Justice Antonin Scalia issued a scathing dissent, calling the court majority’s interpretation “unheard of” and quipped that the law should be dubbed “SCOTUS care”, referring to the abbreviation for Supreme Court of the United States.
President Barack Obama issued a statement praising the court’s decision to uphold the law, which passed Congress without a single Republican vote. “We’ve got more work to do, but what we’re not going to do is unravel what has now been woven into the fabric of America,” the President said, BBC news reports.
But Republican leaders in Congress have pledged to continue their fight against the law, which even many supporters concede has flaws. Senate Majority Leader Mitch McConnell, a Republican, challenged Democrats to “work with us to address the ongoing negative impact of a 2,000 page law...”

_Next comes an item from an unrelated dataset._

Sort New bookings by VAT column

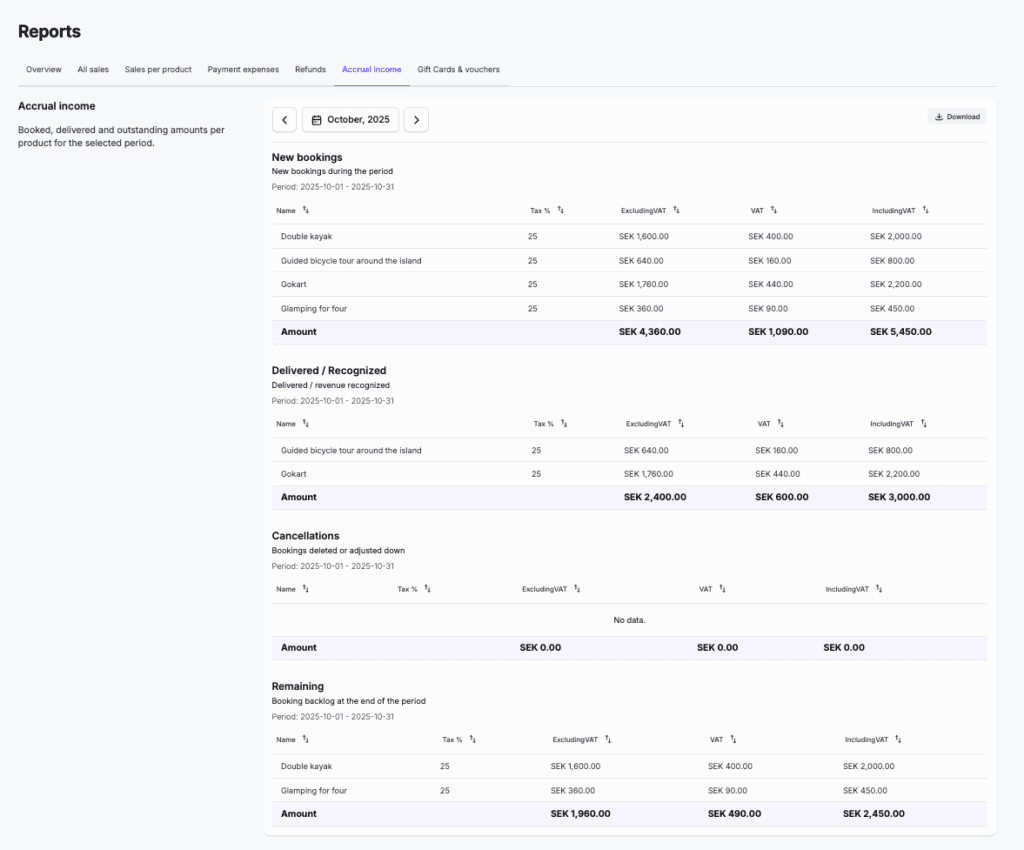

One of those negative impacts was the exodus from the healthcare market by some companies, forcing consumers to pay higher rates even for Obamacare policies. The President’s promise that consumers who liked their healthcare could keep it proved wrong in those cases.
The Supreme Court decision as cheered, however, by investors in public hospitals and insurance representatives.
Shares of publicly traded hospitals shot up after the decision, now that investors don’t have to worry that patients may drop coverage without subsidies, sending a wave of uninsured to hospital emergency rooms.
Ben Nelson, CEO of the National Association of Insurance Commissioners, said the ruling will allow state officials to “move forward with a level of confidence that their markets will not see significant disruption due to a paradigm shift,” the Sacramento Bee reports.
This ruling is the second Supreme Court victory for the Obama administration involving the Affordable Healthcare Act, and the margin has grown stronger. Justice Anthony Kennedy, who voted against the Obama administration on the earlier case, joined with the majority this time.